> _Given data_:
□ □ □ □ □ □ □

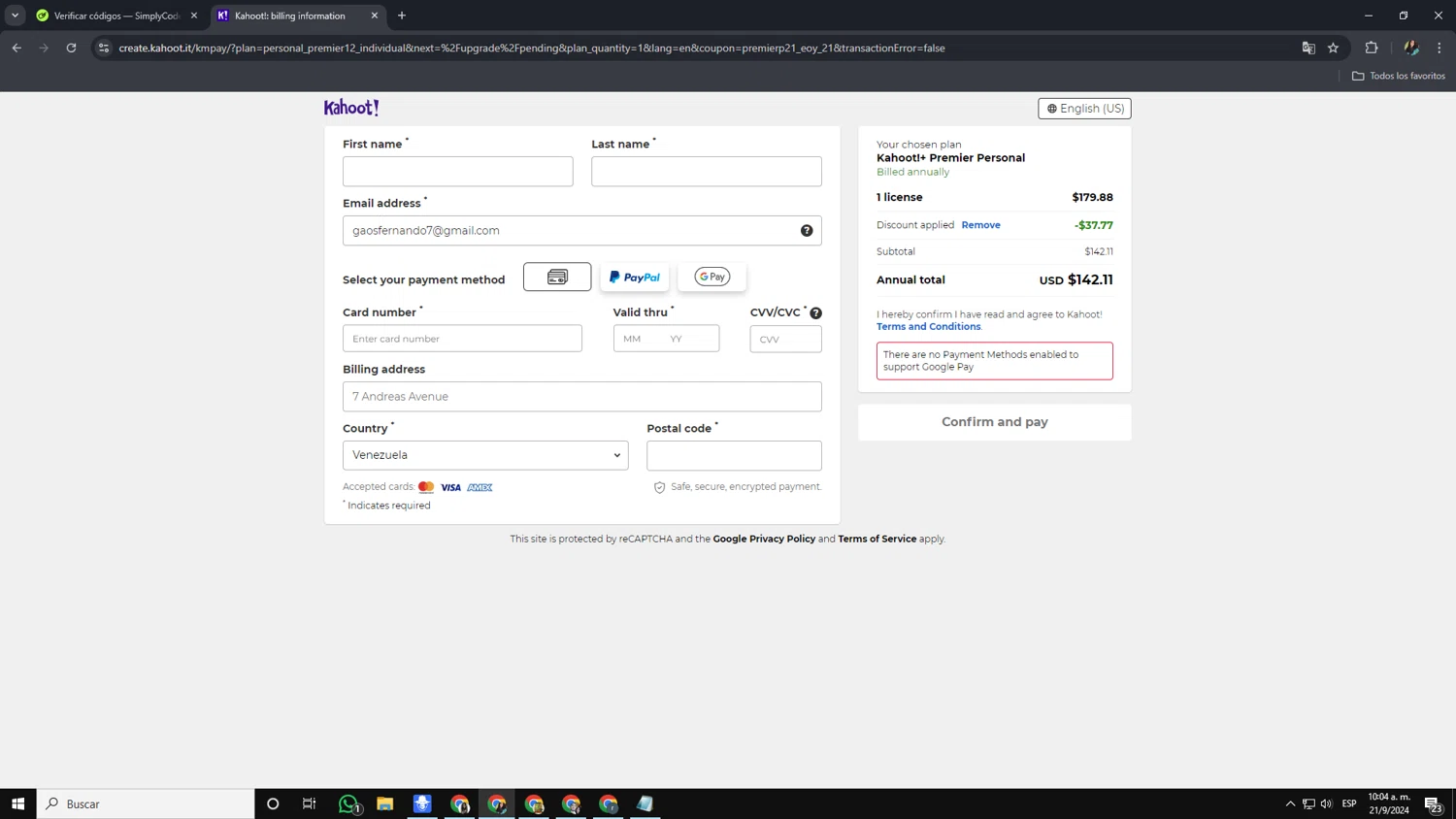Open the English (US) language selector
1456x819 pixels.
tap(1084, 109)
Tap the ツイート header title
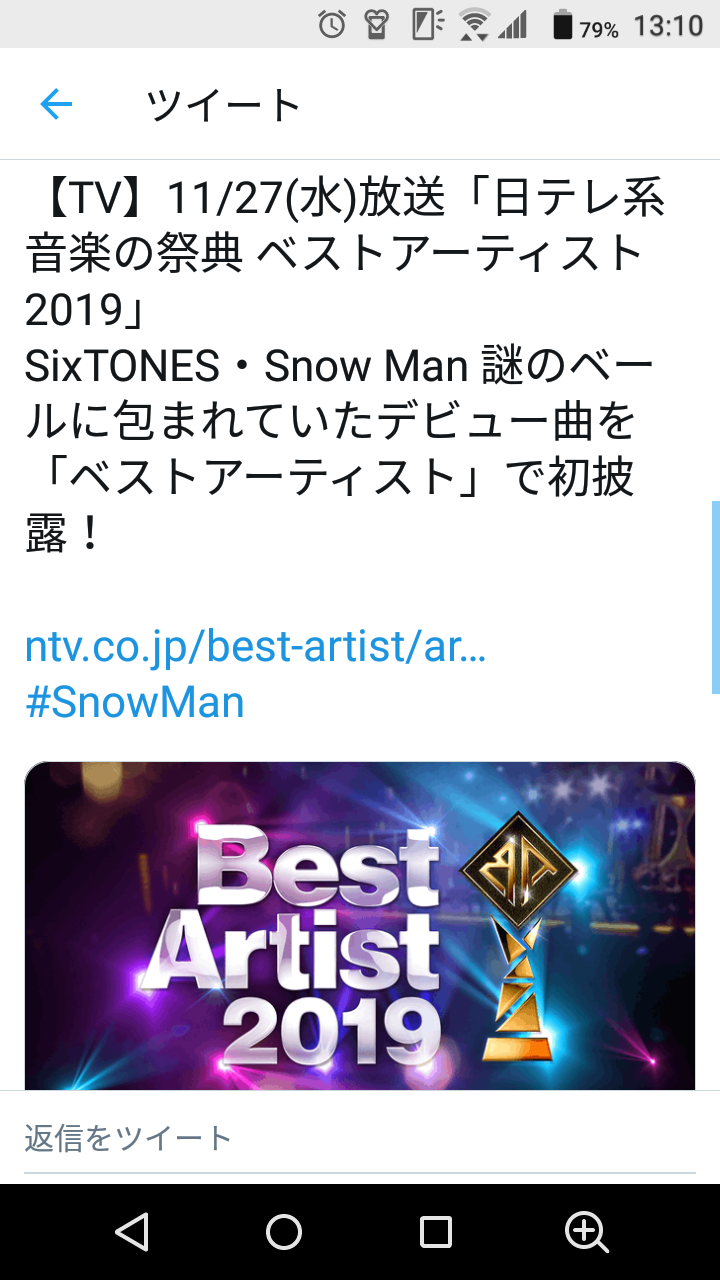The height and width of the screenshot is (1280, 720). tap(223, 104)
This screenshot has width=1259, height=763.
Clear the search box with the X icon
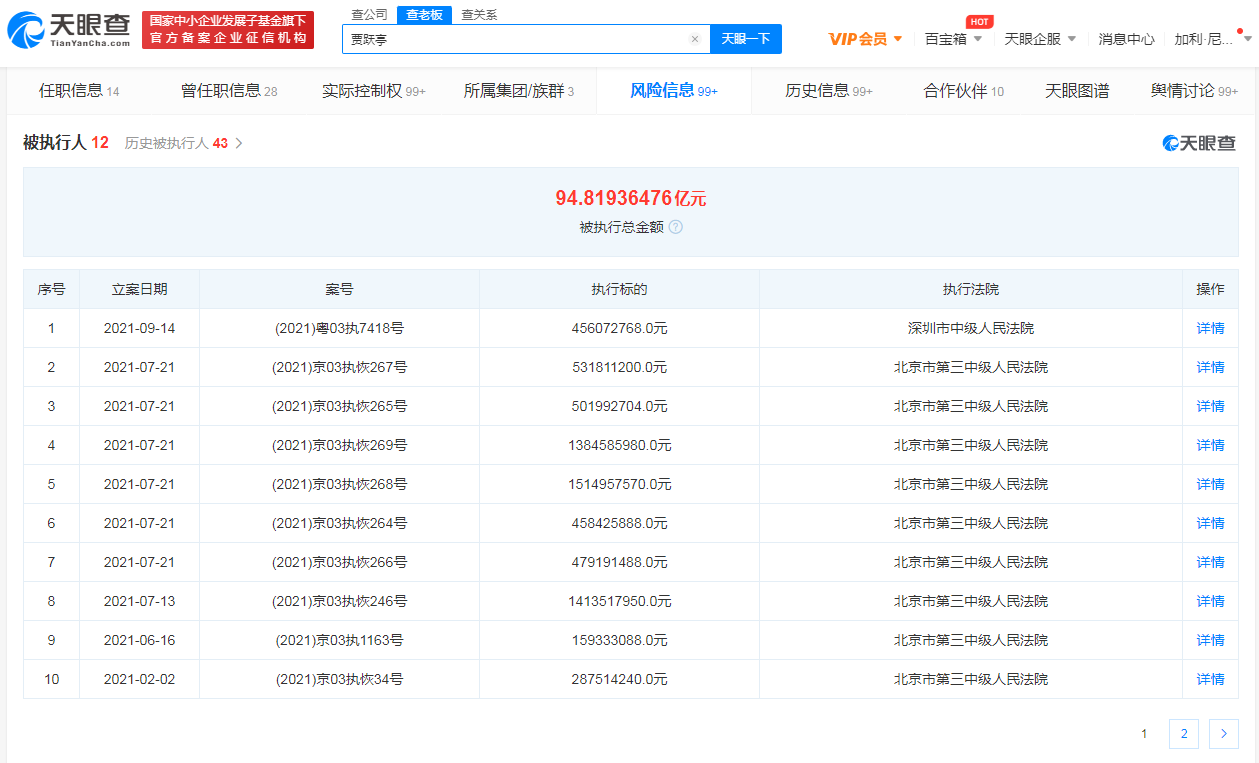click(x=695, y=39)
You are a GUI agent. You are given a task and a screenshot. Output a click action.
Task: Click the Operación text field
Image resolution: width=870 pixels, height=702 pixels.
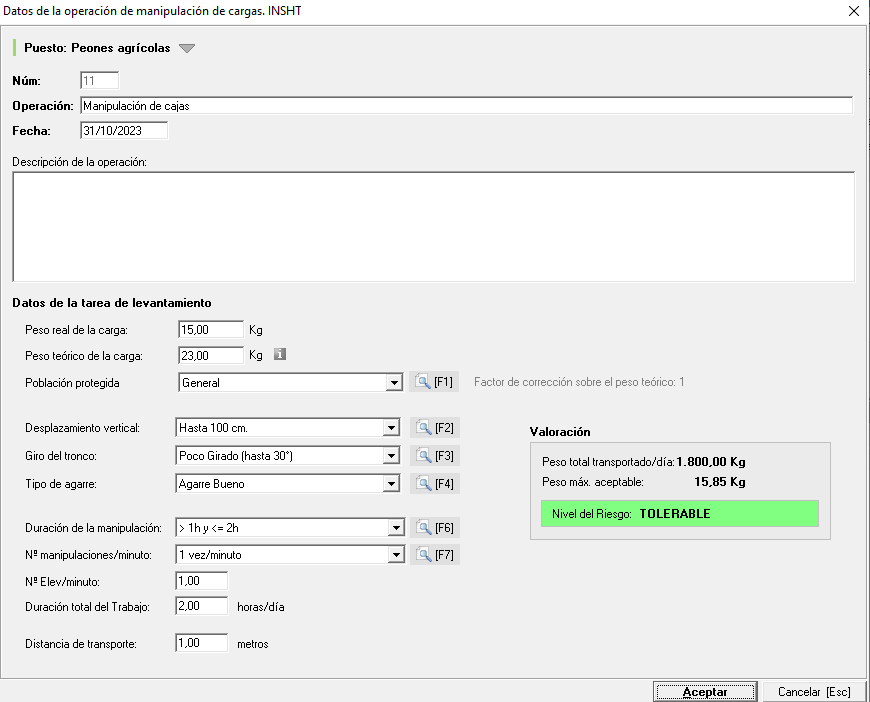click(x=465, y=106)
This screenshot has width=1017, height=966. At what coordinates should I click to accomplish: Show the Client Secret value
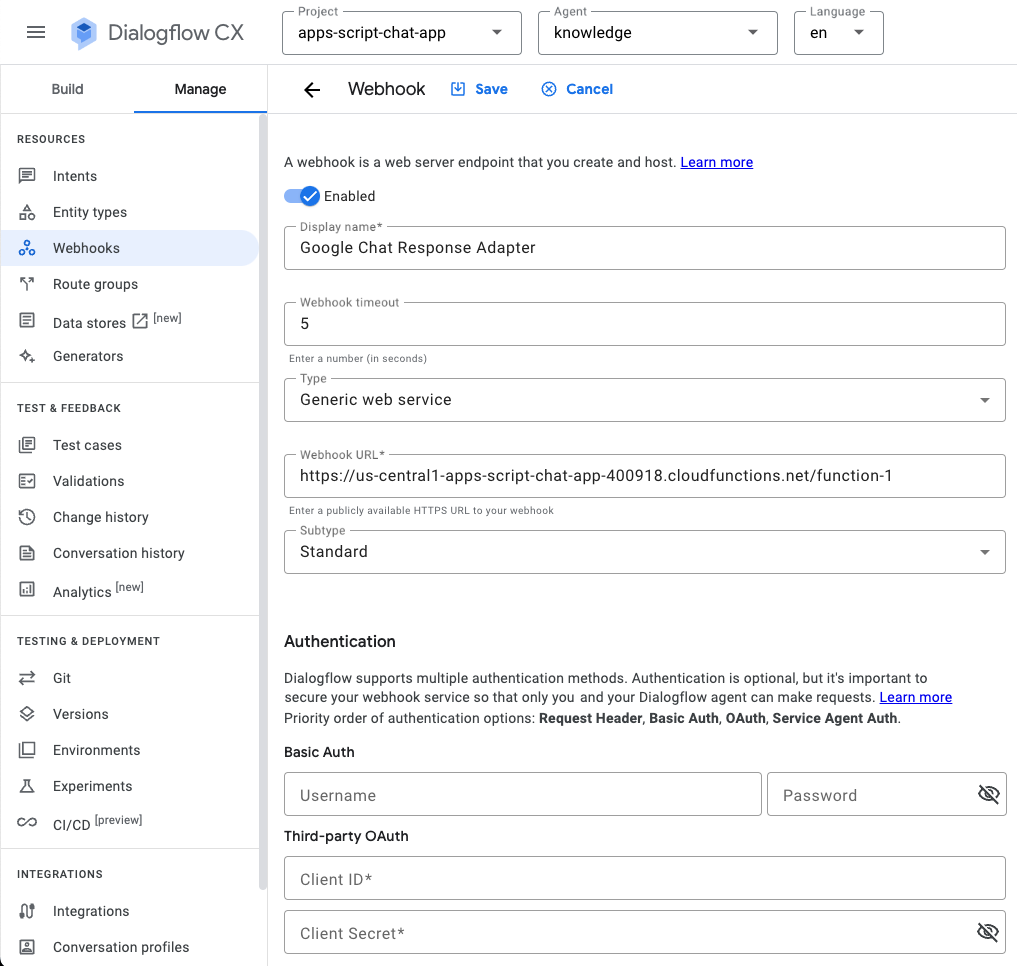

□ □ □ □ □ □ □

> _Task goal_: Please return every line of the material above that includes "This".

> _Reply_:
This screenshot has width=1259, height=763.
This screenshot has width=1017, height=966. At what coordinates should I click to accomplish: Show the Client Secret value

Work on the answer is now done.